Stories are our way of making sense of a senseless world. As such, they are a great strength, making thought and action meaningful. But they are also our greatest weakness, because we blindly believe them to be true.
Estimated reading time: 5 minutes
No escape from storytelling
The late filmmaker Manoel de Oliveira once told me a tale of a murderer who whispered the secret of his crimes to the bullrushes where it took on a life of its own and betrayed him. His tale about the perfidy of secrets seems to suggest that stories can exist independently of their teller. Indeed, we are so familiar with stories and their telling, we could be forgiven for thinking a story can exist in its own right. But that is not the case. Stories only exist because we invent them. There can be no story without someone to tell it, or write it, or at least think it. In fact, for us humans there’s no escaping our role as inventors of stories. We are wired to connect the dots. It’s our means of making sense of the world, even if the fragments we spin for ourselves, those that people our everyday life, don’t always make sense. Without stories to string them together, life is just a jumble of juxtaposed events, taking on significance only as part of a story.
A plethora of possibilities
Not part of just one story. Many. Imagine a male hand lightly grasping a girl’s knee. It was the subject of a film by Eric Rohmer. But that moment could fit so many stories. A doctor’s examination. A coach training his gymnast. A dancing couple in a complex ballet. A tailor measuring a young client for a new dress. A dubious character out to lay waste to an unguarded flower. A young man clumsily scattering confetti over a friend’s leg. An old man stumbling on a bus, embarrassed to find himself grasping the first thing that came to hand to avoid a potentially fatal fall. And so on.
The ever-present individual story
Stories are necessarily individual. Even those that are shared with a great many others in an illusion of togetherness remain individual creations, each with its little quirks and colours, if not its baroque flights of fantasy. We misguidedly believe we share an identical story, when, truth be told, our tales diverge, separating us, cutting us adrift. In reality, the widening gap between two tellings of a number of events can be a source of tension and suffering if not outright conflict and ultimately destruction.
Both a strength and a weakness
Stories, that’s to say, the linking together of events or observations into a sequence that seeks to give meaning to the relationships between them and how they evolve, are central to what it means to be a thinking human being.

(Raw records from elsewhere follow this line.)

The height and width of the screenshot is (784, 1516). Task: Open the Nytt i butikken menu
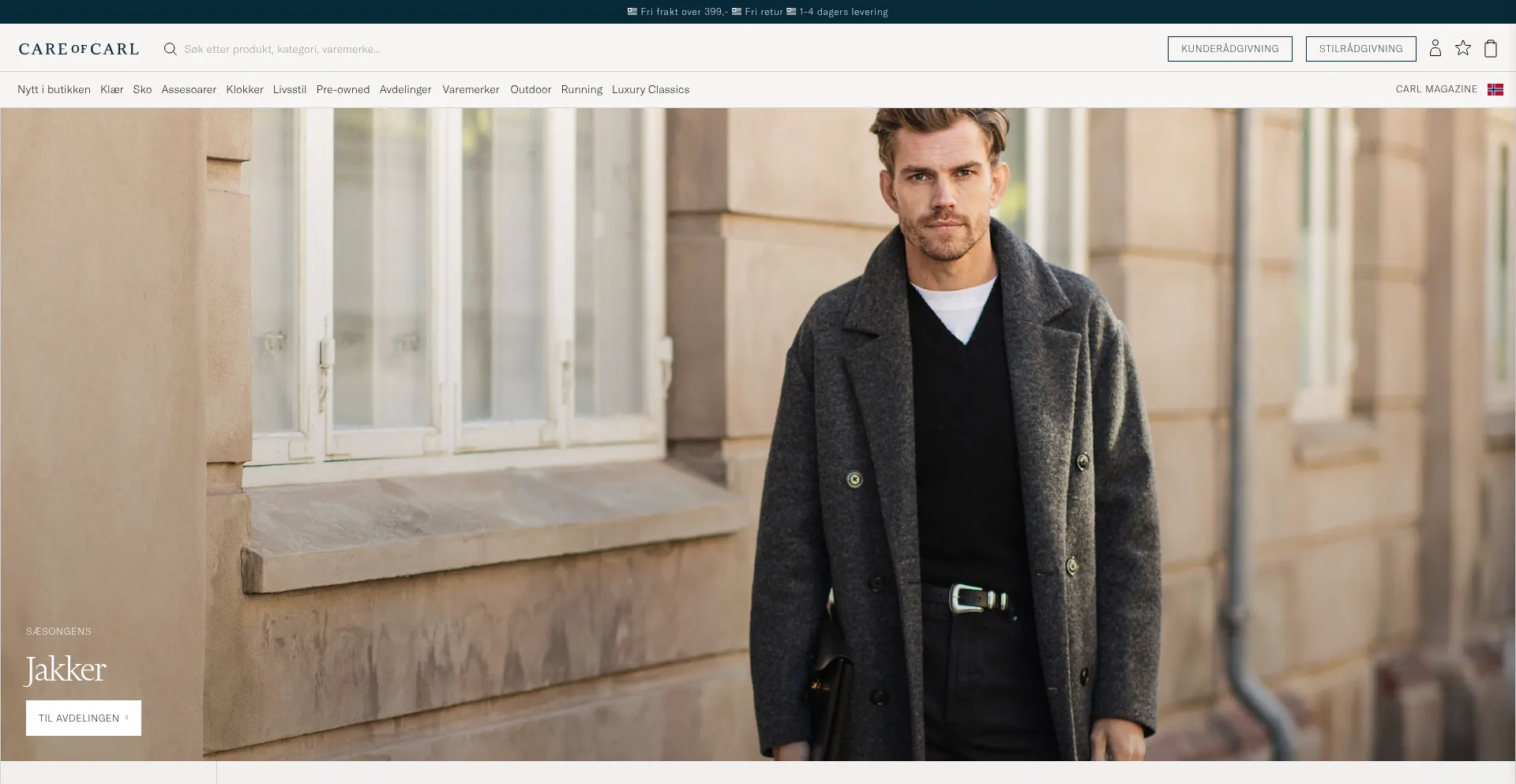pyautogui.click(x=54, y=89)

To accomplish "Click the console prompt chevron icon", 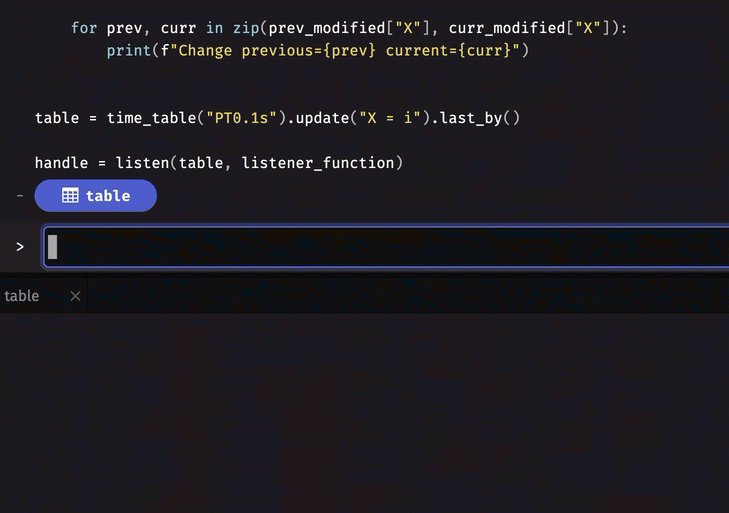I will tap(20, 247).
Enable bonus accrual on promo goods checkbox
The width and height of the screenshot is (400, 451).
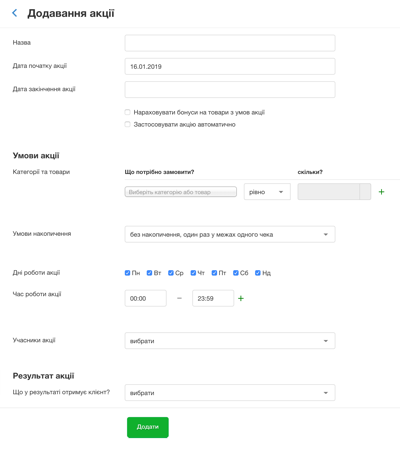pyautogui.click(x=127, y=112)
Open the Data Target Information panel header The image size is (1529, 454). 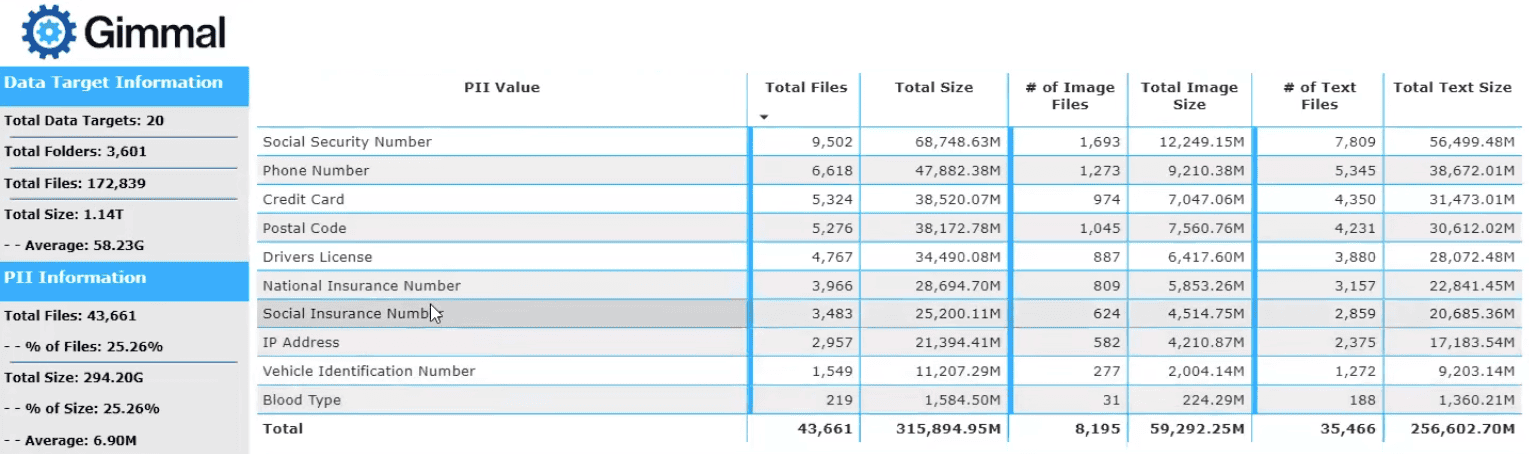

They are both our strength and our greatest weakness. They enable us to make sense of an otherwise senseless world, but, at the same time, they continually lead us astray, deluded as we are by our conviction that the stories we tell ourselves are really how things are.
A natural attractiveness
Many stories are laced with a natural attractiveness that lures us in and holds sway over us, if only through their power to explain things in a way we are eager to believe. Such is their seduction, we can end up imprisoned, especially as we depend on those stories to decide what we are going to do. They dictate limits that risk constraining us to be a lesser person than we could be. No wonder there’s a proliferation of coaches, therapists and other helping hands to loosen the grip of stories on people that have been unwittingly trapped by them. But who will free us from the helpers’ stories? In the unholy complexity of overlapping, interwoven, often contradictory stories, it’s a wonder we find our way without too many catastrophes.
Stories have always been a preoccupation of mine, particularly so as I write The Boy in the Book which is all about the power of stories. See also the earlier Stories to Make Sense of the World talking about my novel Stories People Tell. However Sally Rooney, in her recent T.S. Eliot lecture about Joyce’s Ulysses, opened a new vista for me when she spoke of Joyce’s ‘unprecedented fidelity to the shapelessness of lived reality’. It was this ‘shapelessness’ of reality that had me wondering what a world without stories would be like. As an author of novels concerned with structuring stories, the prospect of a world devoid of stories was both fascinating and daunting.
I am aware that the subject of stories is vast – stretching far beyond this brief foray – and many aspects clamour to be explored including the heavy-handed use of stories in propaganda, advertising and politics. Or the way some stories err so far from reality that no amount of contortion can twist them into a credible form and madness looms on the horizon. Or the way the discourse of science, commercial interests and political expediency come together to weave a unique narrative that everyone must accept on pain of exclusion. My sole aim in this short essay was to underline the key role of stories in the way we think and act.